**Task to complete**
Give the data again in full, exactly as written below.

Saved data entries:
______________________________
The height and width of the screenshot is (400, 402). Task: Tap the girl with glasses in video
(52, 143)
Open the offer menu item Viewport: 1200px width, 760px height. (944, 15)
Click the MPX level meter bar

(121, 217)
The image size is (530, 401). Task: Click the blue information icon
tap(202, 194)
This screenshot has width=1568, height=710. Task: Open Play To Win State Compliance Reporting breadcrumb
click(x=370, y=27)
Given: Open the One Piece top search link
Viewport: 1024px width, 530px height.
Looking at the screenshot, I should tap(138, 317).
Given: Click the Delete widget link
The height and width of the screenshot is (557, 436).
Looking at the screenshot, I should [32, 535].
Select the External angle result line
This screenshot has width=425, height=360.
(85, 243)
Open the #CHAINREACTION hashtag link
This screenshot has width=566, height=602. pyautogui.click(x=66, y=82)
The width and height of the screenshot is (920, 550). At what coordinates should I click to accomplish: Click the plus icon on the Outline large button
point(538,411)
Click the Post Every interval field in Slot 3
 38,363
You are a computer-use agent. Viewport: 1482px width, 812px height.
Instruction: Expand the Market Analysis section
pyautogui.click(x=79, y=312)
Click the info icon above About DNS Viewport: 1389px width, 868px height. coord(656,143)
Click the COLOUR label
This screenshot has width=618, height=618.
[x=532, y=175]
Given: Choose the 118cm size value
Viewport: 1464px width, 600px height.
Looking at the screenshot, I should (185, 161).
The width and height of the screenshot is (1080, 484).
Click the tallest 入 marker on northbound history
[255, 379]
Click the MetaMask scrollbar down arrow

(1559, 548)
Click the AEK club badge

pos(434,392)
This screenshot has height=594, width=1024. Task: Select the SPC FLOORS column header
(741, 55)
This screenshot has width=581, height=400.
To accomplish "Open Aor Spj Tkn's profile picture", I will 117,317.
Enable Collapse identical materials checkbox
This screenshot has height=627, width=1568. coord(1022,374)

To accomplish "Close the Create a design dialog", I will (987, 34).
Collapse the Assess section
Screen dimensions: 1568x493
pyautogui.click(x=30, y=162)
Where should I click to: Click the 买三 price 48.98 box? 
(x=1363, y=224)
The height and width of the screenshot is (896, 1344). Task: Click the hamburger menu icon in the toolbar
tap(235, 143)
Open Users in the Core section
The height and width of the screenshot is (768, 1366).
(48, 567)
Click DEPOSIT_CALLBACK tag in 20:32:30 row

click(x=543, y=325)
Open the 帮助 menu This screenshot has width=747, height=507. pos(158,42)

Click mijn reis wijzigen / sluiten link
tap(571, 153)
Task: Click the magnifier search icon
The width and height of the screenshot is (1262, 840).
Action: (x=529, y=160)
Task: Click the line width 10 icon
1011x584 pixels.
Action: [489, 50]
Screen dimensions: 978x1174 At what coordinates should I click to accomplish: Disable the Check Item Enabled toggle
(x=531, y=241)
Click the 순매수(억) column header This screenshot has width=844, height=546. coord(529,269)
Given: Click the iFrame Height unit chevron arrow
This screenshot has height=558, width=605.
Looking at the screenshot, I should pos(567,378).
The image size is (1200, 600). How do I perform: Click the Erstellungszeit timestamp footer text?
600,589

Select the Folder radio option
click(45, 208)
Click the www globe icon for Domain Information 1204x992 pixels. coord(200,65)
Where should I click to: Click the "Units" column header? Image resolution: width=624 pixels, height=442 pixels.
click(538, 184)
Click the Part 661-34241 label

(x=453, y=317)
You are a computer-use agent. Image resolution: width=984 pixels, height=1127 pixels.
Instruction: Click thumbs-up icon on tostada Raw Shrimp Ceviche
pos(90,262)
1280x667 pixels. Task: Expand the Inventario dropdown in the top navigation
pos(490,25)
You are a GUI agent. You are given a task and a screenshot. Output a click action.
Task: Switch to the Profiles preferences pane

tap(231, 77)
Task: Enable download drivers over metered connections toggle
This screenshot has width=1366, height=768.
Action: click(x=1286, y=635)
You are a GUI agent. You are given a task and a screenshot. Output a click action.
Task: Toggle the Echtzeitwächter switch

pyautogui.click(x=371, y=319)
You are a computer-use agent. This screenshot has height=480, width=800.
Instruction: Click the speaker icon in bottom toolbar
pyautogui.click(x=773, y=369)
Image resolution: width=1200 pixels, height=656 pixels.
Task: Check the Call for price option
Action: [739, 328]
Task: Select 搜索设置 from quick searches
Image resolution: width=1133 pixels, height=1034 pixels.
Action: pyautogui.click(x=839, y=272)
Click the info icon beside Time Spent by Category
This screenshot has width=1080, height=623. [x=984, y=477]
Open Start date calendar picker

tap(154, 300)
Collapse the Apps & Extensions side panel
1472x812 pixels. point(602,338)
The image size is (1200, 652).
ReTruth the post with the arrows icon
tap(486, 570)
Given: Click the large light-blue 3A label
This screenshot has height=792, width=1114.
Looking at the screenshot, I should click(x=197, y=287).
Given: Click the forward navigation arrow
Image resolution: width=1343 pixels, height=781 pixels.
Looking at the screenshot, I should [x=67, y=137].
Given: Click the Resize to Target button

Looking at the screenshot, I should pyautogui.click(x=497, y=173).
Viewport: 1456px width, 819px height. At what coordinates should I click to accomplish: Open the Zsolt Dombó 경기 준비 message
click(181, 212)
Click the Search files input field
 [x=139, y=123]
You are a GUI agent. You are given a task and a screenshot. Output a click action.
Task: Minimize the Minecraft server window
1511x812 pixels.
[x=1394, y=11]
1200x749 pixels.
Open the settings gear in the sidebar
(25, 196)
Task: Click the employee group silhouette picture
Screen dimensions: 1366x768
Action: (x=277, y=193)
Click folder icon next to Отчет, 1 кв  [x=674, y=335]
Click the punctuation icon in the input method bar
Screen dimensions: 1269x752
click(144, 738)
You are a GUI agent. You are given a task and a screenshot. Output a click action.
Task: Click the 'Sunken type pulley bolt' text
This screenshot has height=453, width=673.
______________________________
**Problem solution**
The height and width of the screenshot is (400, 402). Task: Tap the girl with glasses in video
(52, 143)
Open the offer menu item Viewport: 1200px width, 760px height. (944, 15)
Click the MPX level meter bar

(121, 217)
The image size is (530, 401). Task: Click the blue information icon
tap(202, 194)
This screenshot has width=1568, height=710. Task: Open Play To Win State Compliance Reporting breadcrumb
click(x=370, y=27)
Given: Open the One Piece top search link
Viewport: 1024px width, 530px height.
Looking at the screenshot, I should tap(138, 317).
Given: Click the Delete widget link
The height and width of the screenshot is (557, 436).
Looking at the screenshot, I should [32, 535].
Select the External angle result line
This screenshot has width=425, height=360.
(85, 243)
Open the #CHAINREACTION hashtag link
This screenshot has width=566, height=602. pyautogui.click(x=66, y=82)
The width and height of the screenshot is (920, 550). At what coordinates should I click to accomplish: Click the plus icon on the Outline large button
point(538,411)
Click the Post Every interval field in Slot 3
 38,363
You are a computer-use agent. Viewport: 1482px width, 812px height.
Instruction: Expand the Market Analysis section
pyautogui.click(x=79, y=312)
Click the info icon above About DNS Viewport: 1389px width, 868px height. coord(656,143)
Click the COLOUR label
This screenshot has width=618, height=618.
[x=532, y=175]
Given: Choose the 118cm size value
Viewport: 1464px width, 600px height.
Looking at the screenshot, I should (185, 161).
The width and height of the screenshot is (1080, 484).
Click the tallest 入 marker on northbound history
[255, 379]
Click the MetaMask scrollbar down arrow

(1559, 548)
Click the AEK club badge

pos(434,392)
This screenshot has height=594, width=1024. Task: Select the SPC FLOORS column header
(741, 55)
This screenshot has width=581, height=400.
To accomplish "Open Aor Spj Tkn's profile picture", I will 117,317.
Enable Collapse identical materials checkbox
This screenshot has height=627, width=1568. coord(1022,374)

To accomplish "Close the Create a design dialog", I will (987, 34).
Collapse the Assess section
Screen dimensions: 1568x493
pyautogui.click(x=30, y=162)
Where should I click to: Click the 买三 price 48.98 box? 
(x=1363, y=224)
The height and width of the screenshot is (896, 1344). Task: Click the hamburger menu icon in the toolbar
tap(235, 143)
Open Users in the Core section
The height and width of the screenshot is (768, 1366).
(48, 567)
Click DEPOSIT_CALLBACK tag in 20:32:30 row

click(x=543, y=325)
Open the 帮助 menu This screenshot has width=747, height=507. pos(158,42)

Click mijn reis wijzigen / sluiten link
tap(571, 153)
Task: Click the magnifier search icon
The width and height of the screenshot is (1262, 840).
Action: (x=529, y=160)
Task: Click the line width 10 icon
1011x584 pixels.
Action: [489, 50]
Screen dimensions: 978x1174 At what coordinates should I click to accomplish: Disable the Check Item Enabled toggle
(x=531, y=241)
Click the 순매수(억) column header This screenshot has width=844, height=546. coord(529,269)
Given: Click the iFrame Height unit chevron arrow
This screenshot has height=558, width=605.
Looking at the screenshot, I should pos(567,378).
The image size is (1200, 600). How do I perform: Click the Erstellungszeit timestamp footer text?
600,589

Select the Folder radio option
click(45, 208)
Click the www globe icon for Domain Information 1204x992 pixels. coord(200,65)
Where should I click to: Click the "Units" column header? Image resolution: width=624 pixels, height=442 pixels.
click(538, 184)
Click the Part 661-34241 label

(x=453, y=317)
You are a computer-use agent. Image resolution: width=984 pixels, height=1127 pixels.
Instruction: Click thumbs-up icon on tostada Raw Shrimp Ceviche
pos(90,262)
1280x667 pixels. Task: Expand the Inventario dropdown in the top navigation
pos(490,25)
You are a GUI agent. You are given a task and a screenshot. Output a click action.
Task: Switch to the Profiles preferences pane

tap(231, 77)
Task: Enable download drivers over metered connections toggle
This screenshot has width=1366, height=768.
Action: click(x=1286, y=635)
You are a GUI agent. You are given a task and a screenshot. Output a click action.
Task: Toggle the Echtzeitwächter switch

pyautogui.click(x=371, y=319)
You are a computer-use agent. This screenshot has height=480, width=800.
Instruction: Click the speaker icon in bottom toolbar
pyautogui.click(x=773, y=369)
Image resolution: width=1200 pixels, height=656 pixels.
Task: Check the Call for price option
Action: [739, 328]
Task: Select 搜索设置 from quick searches
Image resolution: width=1133 pixels, height=1034 pixels.
Action: pyautogui.click(x=839, y=272)
Click the info icon beside Time Spent by Category
This screenshot has width=1080, height=623. [x=984, y=477]
Open Start date calendar picker

tap(154, 300)
Collapse the Apps & Extensions side panel
1472x812 pixels. point(602,338)
The image size is (1200, 652).
ReTruth the post with the arrows icon
tap(486, 570)
Given: Click the large light-blue 3A label
This screenshot has height=792, width=1114.
Looking at the screenshot, I should click(x=197, y=287).
Given: Click the forward navigation arrow
Image resolution: width=1343 pixels, height=781 pixels.
Looking at the screenshot, I should [x=67, y=137].
Given: Click the Resize to Target button

Looking at the screenshot, I should pyautogui.click(x=497, y=173).
Viewport: 1456px width, 819px height. At what coordinates should I click to accomplish: Open the Zsolt Dombó 경기 준비 message
click(181, 212)
Click the Search files input field
 [x=139, y=123]
You are a GUI agent. You are given a task and a screenshot. Output a click action.
Task: Minimize the Minecraft server window
1511x812 pixels.
[x=1394, y=11]
1200x749 pixels.
Open the settings gear in the sidebar
(25, 196)
Task: Click the employee group silhouette picture
Screen dimensions: 1366x768
Action: (x=277, y=193)
Click folder icon next to Отчет, 1 кв  [x=674, y=335]
Click the punctuation icon in the input method bar
Screen dimensions: 1269x752
click(144, 738)
You are a GUI agent. You are given a task and a screenshot. Output a click action.
Task: Click the 'Sunken type pulley bolt' text
This screenshot has height=453, width=673.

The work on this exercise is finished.